**Aim of the task**
What lines in the following entries hold the word "Federasyonu"? Copy each one.

**Material provided**
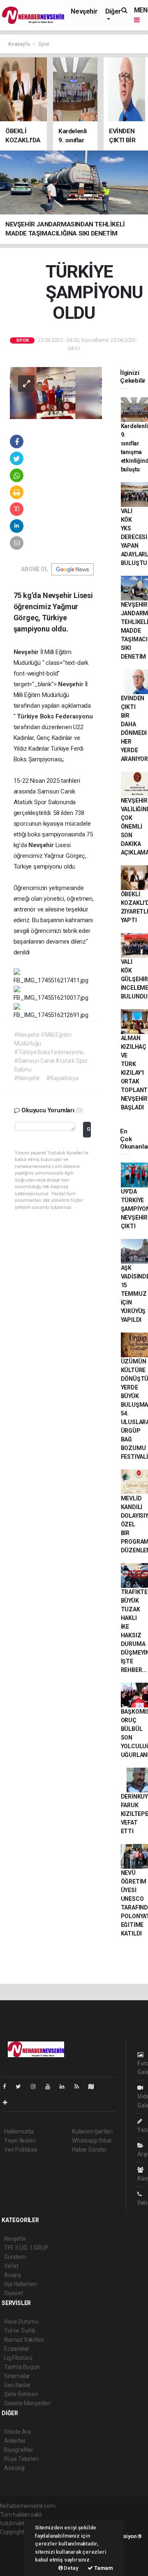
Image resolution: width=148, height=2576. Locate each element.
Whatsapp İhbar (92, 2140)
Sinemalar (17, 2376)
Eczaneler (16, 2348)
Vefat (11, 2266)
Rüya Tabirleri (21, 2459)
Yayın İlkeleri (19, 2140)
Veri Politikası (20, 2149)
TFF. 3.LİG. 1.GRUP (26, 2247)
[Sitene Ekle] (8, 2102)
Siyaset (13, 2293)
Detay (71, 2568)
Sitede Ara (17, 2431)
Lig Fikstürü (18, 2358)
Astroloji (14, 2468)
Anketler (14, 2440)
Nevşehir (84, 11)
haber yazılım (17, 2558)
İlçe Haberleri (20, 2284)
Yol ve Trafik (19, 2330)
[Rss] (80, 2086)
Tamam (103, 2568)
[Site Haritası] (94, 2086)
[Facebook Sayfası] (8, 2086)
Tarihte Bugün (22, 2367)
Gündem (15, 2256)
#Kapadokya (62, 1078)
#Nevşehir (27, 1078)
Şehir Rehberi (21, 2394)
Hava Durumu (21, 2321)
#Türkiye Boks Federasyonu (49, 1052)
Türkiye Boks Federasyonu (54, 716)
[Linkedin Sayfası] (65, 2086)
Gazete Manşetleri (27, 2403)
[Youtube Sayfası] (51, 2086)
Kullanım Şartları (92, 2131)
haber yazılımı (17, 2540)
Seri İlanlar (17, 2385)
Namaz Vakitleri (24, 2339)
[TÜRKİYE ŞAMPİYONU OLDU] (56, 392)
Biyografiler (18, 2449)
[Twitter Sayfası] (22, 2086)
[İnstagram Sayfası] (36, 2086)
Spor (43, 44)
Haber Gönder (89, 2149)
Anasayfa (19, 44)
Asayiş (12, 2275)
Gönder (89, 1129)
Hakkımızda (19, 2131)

* * *

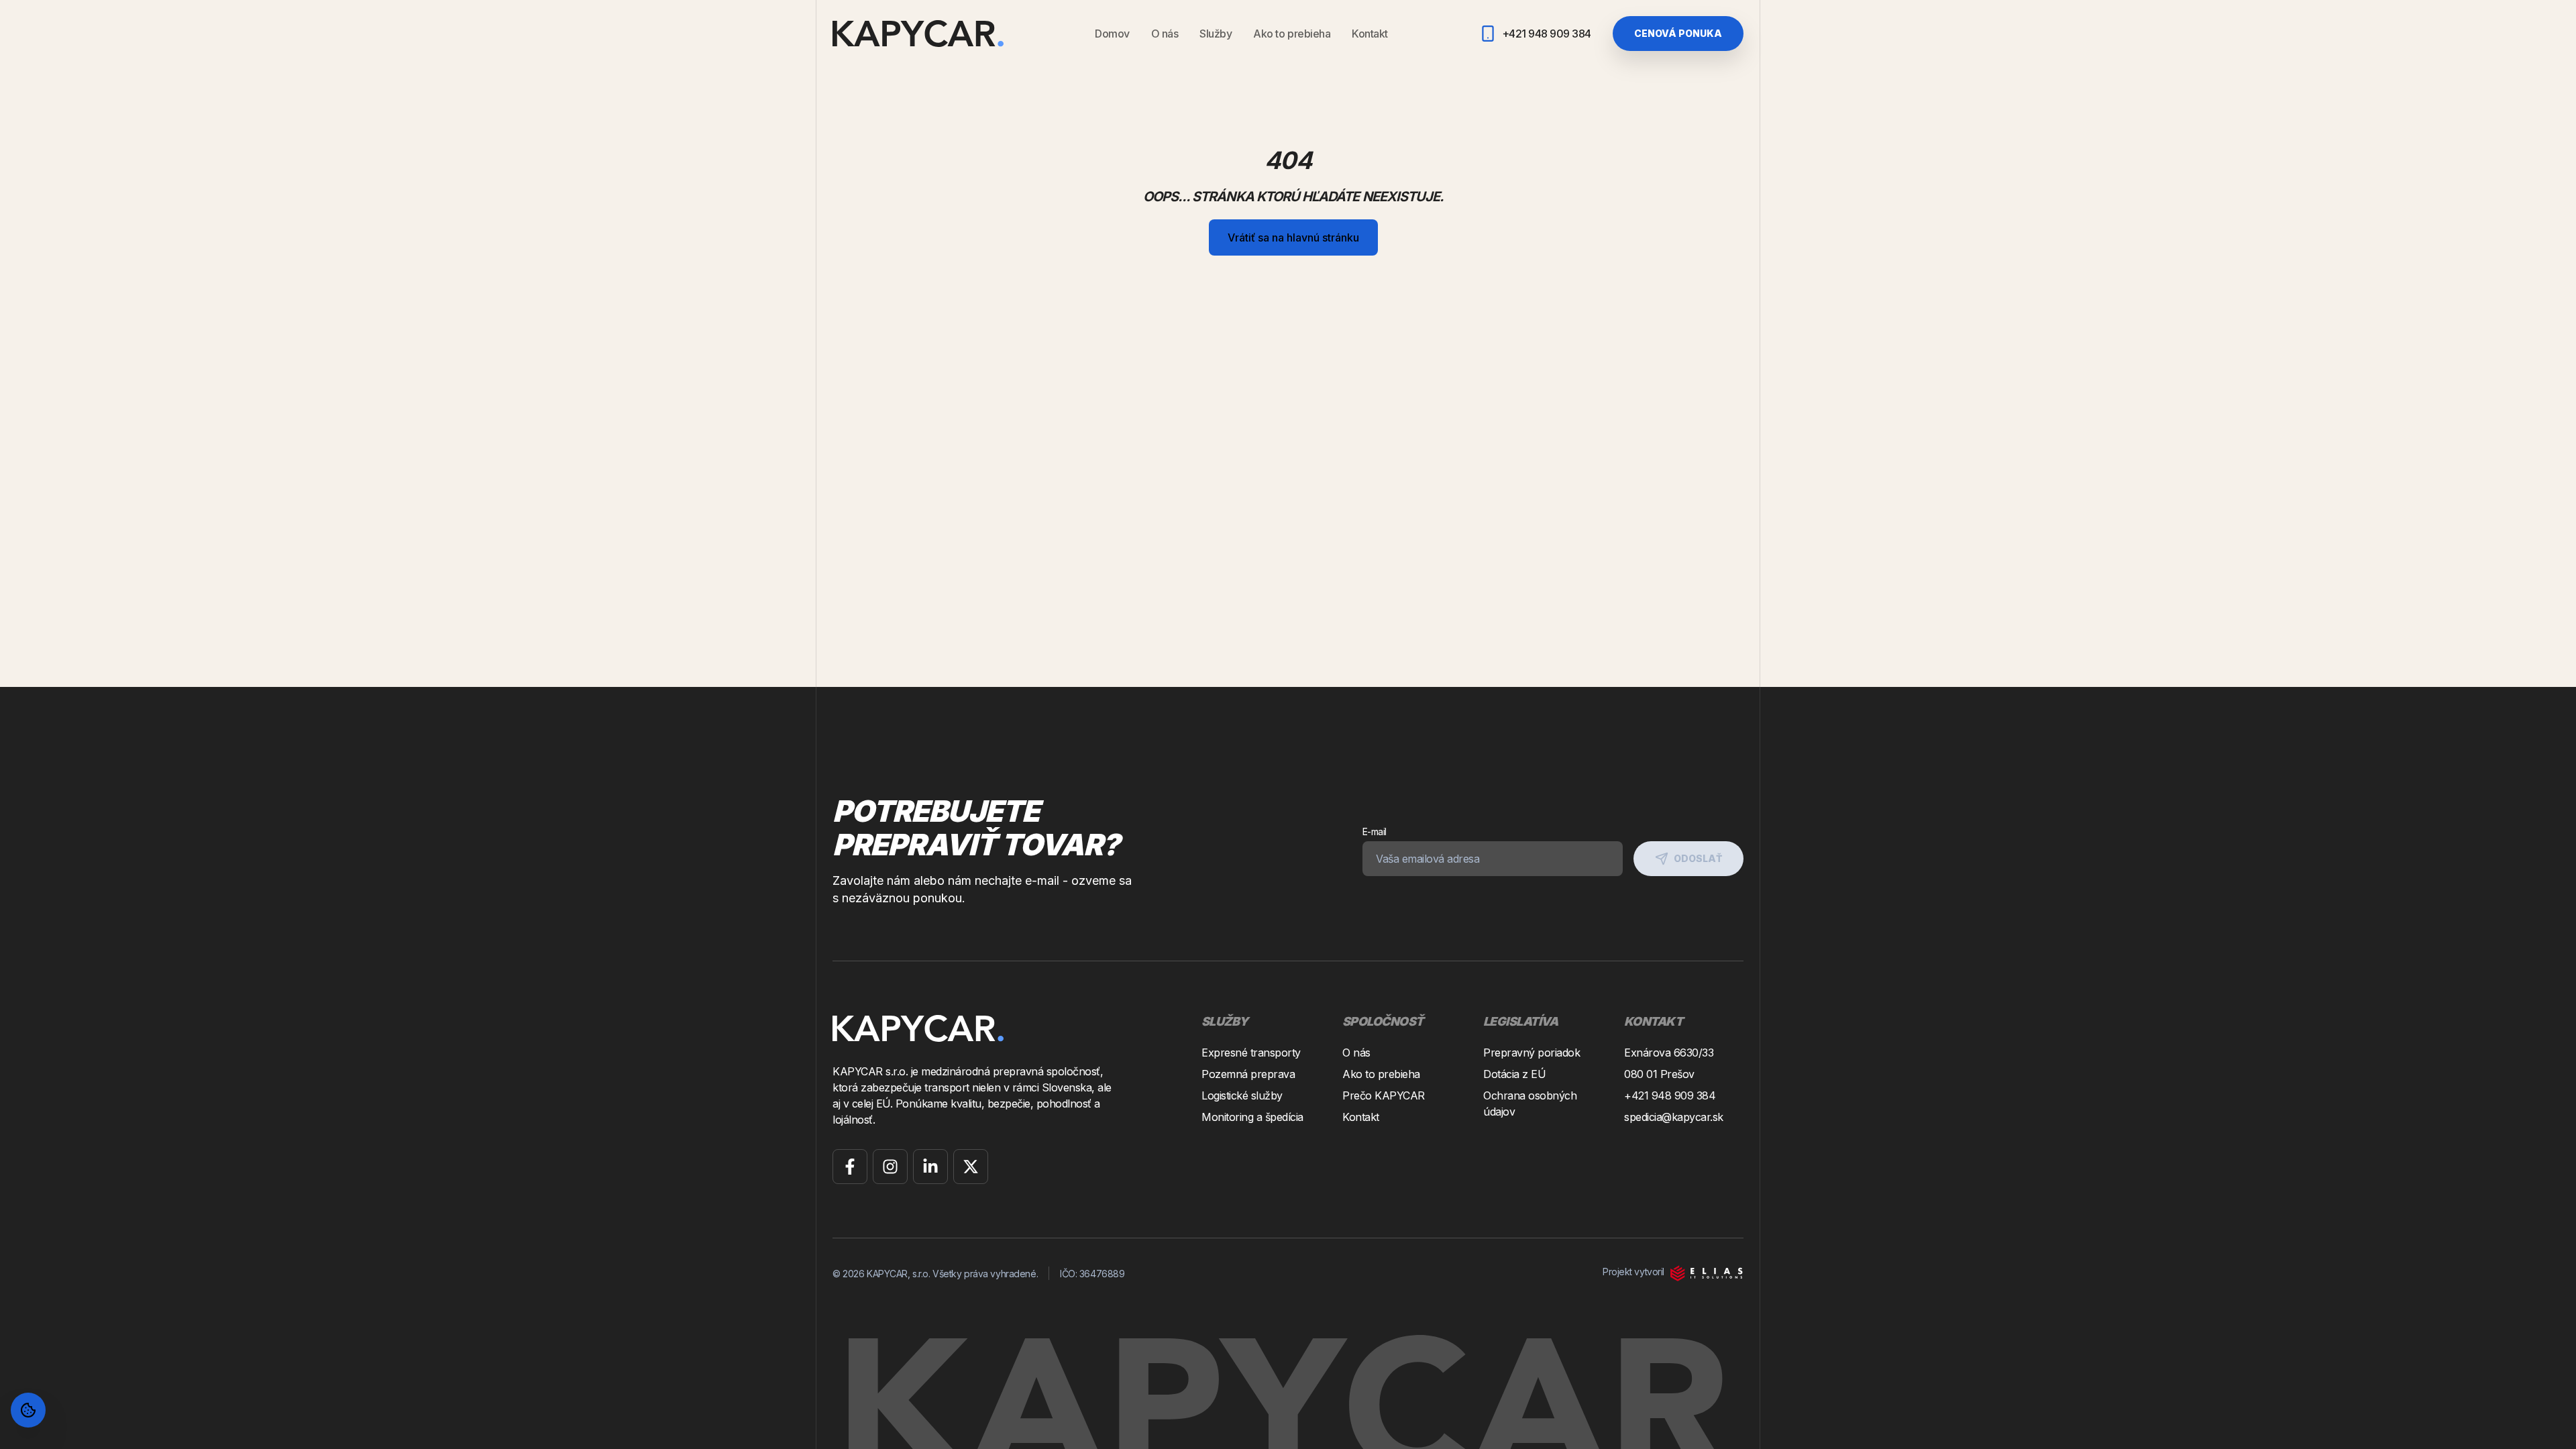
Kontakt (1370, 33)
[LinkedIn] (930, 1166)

**Answer for the task**
#Türkiye Boks Federasyonu (49, 1052)
Türkiye Boks Federasyonu (54, 716)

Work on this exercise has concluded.